El presidente del Banco Central de Chipre le reveló al Financial Times que su país está cada vez más cerca de pedir ayuda europea para lidiar con el impacto que la crisis en Grecia ha tenido sobre su sistema bancario.
Panicos Demetriades reconoció en una entrevista que hay una fecha límite a finales de mes para hallar por lo menos 1.800 millones de euros con los cuales recapitalizar al Banco Popular de Chipre, el segundo más grande del país, pero es más probable ahora que busquen la ayuda de la Unión Europea (UE): “Claramente lo es más a medida que se acerca la fecha límite. El país enfrenta un período de importante ausencia de crédito”.
Michalis Sarris, presidente del Banco Popular, también sugirió que el país no tenía otras alternativas: “Es difícil ver de dónde proviene la capitalización, si no es de Europa”, y anotó que “el apetito para prestarle a Chipre se ha secado desde hace muchos meses”.
La búsqueda de fondos de emergencia comunitarios sería una amarga regresión para un país que hasta ahora había rechazado la ayuda europea, prefiriendo en cambio pedir prestado a Rusia, y que el próximo mes asume la presidencia del bloque de 27 estados.
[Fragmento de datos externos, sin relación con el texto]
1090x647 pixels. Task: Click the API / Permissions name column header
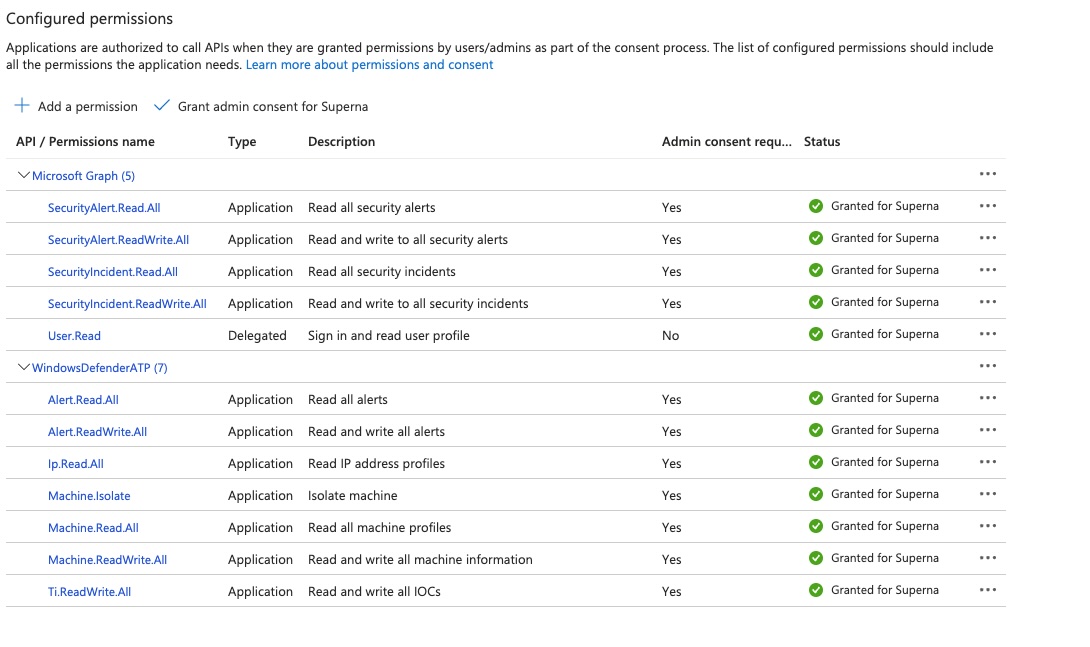click(84, 141)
La situación también pone de relieve el continuo contagio que genera la crisis en Grecia, y que ha golpeado a Chipre con particular fuerza porque los bancos del país han perdido más de 3.000 millones de euros en la depreciación de la deuda soberana de Grecia, y porque tiene más de 22.000 millones de euros de préstamos extraordinarios al sector privado. Esta cifra es mayor que el PIB de Chipre: 18.000 millones de euros.
Demetriades, quien asumió el cargo apenas el mes pasado, sugirió que podía ser posible recapitalizar el Banco Popular de otras maneras, como financiación a través del sector privado o un préstamo de otro país. Rusia le ha prestado a Chipre 2.500 millones de euros para que logre cancelar sus pagos de deuda.
También anotó que Chipre está en conversaciones con las autoridades europeas para extender la fecha límite del 30 de junio hasta finales de agosto. Sin embargo, el funcionario añadió: “Hay un último recurso, que es el Fondo Europeo de Estabilidad Financiera, y será utilizado de ser necesario”.
Entretanto, las bolsas mundiales sobrellevaron otra sesión turbulenta a medida que los índices de activos cayeron luego de los datos de crecimiento de Estados Unidos y China, los cuales profundizaron los temores de una dolorosa desaceleración mundial en el crecimiento económico.
El índice Topix de Japón cayó en territorio negativo, disminuyendo 20,3% desde su último pico cíclico en marzo. En comparación, el índice FTSE All World bajó 14% con respecto a su último pico cíclico. Los inversionistas siguieron buscando la seguridad de los activos calificados como triple A, y los retornos sobre los bonos australianos con vencimiento a un año y más cayeron a niveles históricamente bajos.
Los retornos en los Estados Unidos, el Reino Unido y Alemania, entre otros, han llegado también a puntos históricamente bajos en sesiones recientes, a medida que la confianza en los activos de riesgo ha colapsado y los inversionistas se han refugiado en los bonos de gobiernos con alta calificación. La semana pasada los retornos sobre los bonos a dos años de Alemania cayeron a terreno negativo por primera vez, y ayer permanecieron cercanos a cero.
Mientras, los temores de desaceleración mundial generaron otra venta masiva en los mercados de commodities, con el petróleo cayendo a su punto más bajo en ocho meses, así como la caída adicional de otros metales industriales.
Los datos económicos de los Estados Unidos y China generaron la última venta masiva. El viernes, los datos de nómina arrojaron que tan sólo se habían creado 69.000 empleos en mayo: mucho menos incluso que las predicciones más modestas, y aparentemente confirmaron la reciente debilidad en la recuperación del mercado laboral.
Durante el fin de semana los datos de compras de gerencias en China arrojaron que el crecimiento en el sector de servicios se desaceleró en mayo, con el índice cayendo de 56,1 en abril a 55,2. Cualquier número por encima de 50 indica una expansión.
Las acciones en Asia tuvieron una fuerte caída de 2% en el indicador FTSE Asia Pacific. El índice Hang Seng de Hong Kong cayó 2%, al igual que el índice de referencia Nikkei 225, de Tokio (-1,7%).